Tugas Wajib 1:
Dalam kutipan teks tentang perjalanan ke bukit Wairinding, apa yang dinikmati penulis di warung saat berteduh dari hujan?
Tugas Wajib 2:
Tentukan apakah setiap pernyataan berikut sesuai dengan kutipan teks tentang perjalanan ke bukit Wairinding. Jawab ya atau tidak, lalu kutip kata-kata penentunya dari teks.
(a) Penjual jagung rebus mengatakan bukit Wairinding sudah tidak jauh lagi.
(b) Penulis memahami bahasa daerah yang dipakai anak-anak di sana.
(c) Pelangi sempat muncul saat sunset di bukit Wairinding.
Tugas Wajib 3:
Tolong terjemahkan kalimat dari kutipan teks tentang perjalanan ke bukit Wairinding ini ke dalam bahasa Inggris: "Hujan reda langit terang dan cahaya keemasan di ujung barat mulai menarik perhatian saya."

Kutipan Teks:
___
Sebentar hujan reda kami lanjut kembali dan baru beberapa belas kilometer hujan kembali turun menyapa kami. Sesungguhnya kami pun sudah basah kuyup kehujanan namun tergoda untuk berhenti neduh di warung jagung rebus sekalian bertanya arah bukit Wairinding. Menikmati manisnya rebusan jagung muda serta hangat segelas teh dalam dinginnya hujan di sela- sela perbukitan. Mendengar tetesan air hujan menjatuhi seng dan jalan raya bersahutan dengan raungan mesin motor melaju kencang dalam lebatnya hujan. Sebentar selesai menyantap jagung rebus dan segelas teh kami lanjut menuju sunset bukit Wairinding yang kata mama penjual jagung rebus tidak jauh lagi sudah. Hujan reda langit terang dan cahaya keemasan di ujung barat mulai menarik perhatian saya. Sebentar motor saya gas kencang dapat sudah lihat bukit Wairinding. Berkumpul anak- anak kecil disana sedang bermain dan bercanda tawa yang kemudian riang menyambut kedatangan kami berdua. Sambil mengabadikan momen menikmati indahnya bentangan ribuan bukit terhampar terlihat sungguh indah dari puncak Wairinding. Mendengar candaan Lidya, Tanto, dan anak kecil lainnya yang saya lupa namanya dengan bahasa daerah mereka yang tak ku mengerti namun rasanya hati ini senang dan damai mendengar mereka riang gembira. Kejutan dari Tuhan memang selalu mendamaikan hati. Setelah berkendara dalam hujan setibanya di bukit Wairinding sunset begitu indah dan sempat di hampiri sebentar pelangi berwarna warni. Terima kasih Tuhan untuk keindahan alam Indonesia yang Engkau karuniakan kepada kami.
___
Bagian Data:
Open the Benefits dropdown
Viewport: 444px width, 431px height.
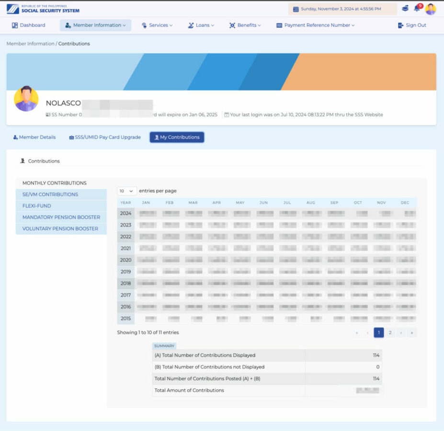click(245, 25)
___
Jawaban 1:
Rebusan jagung muda dan segelas teh hangat.

Jawaban 2:
(a) Ya: "yang kata mama penjual jagung rebus tidak jauh lagi sudah"
(b) Tidak: "dengan bahasa daerah mereka yang tak ku mengerti"
(c) Ya: "sempat di hampiri sebentar pelangi berwarna warni"

Jawaban 3:
The rain let up, the sky brightened, and the golden light at the western edge began to catch my attention.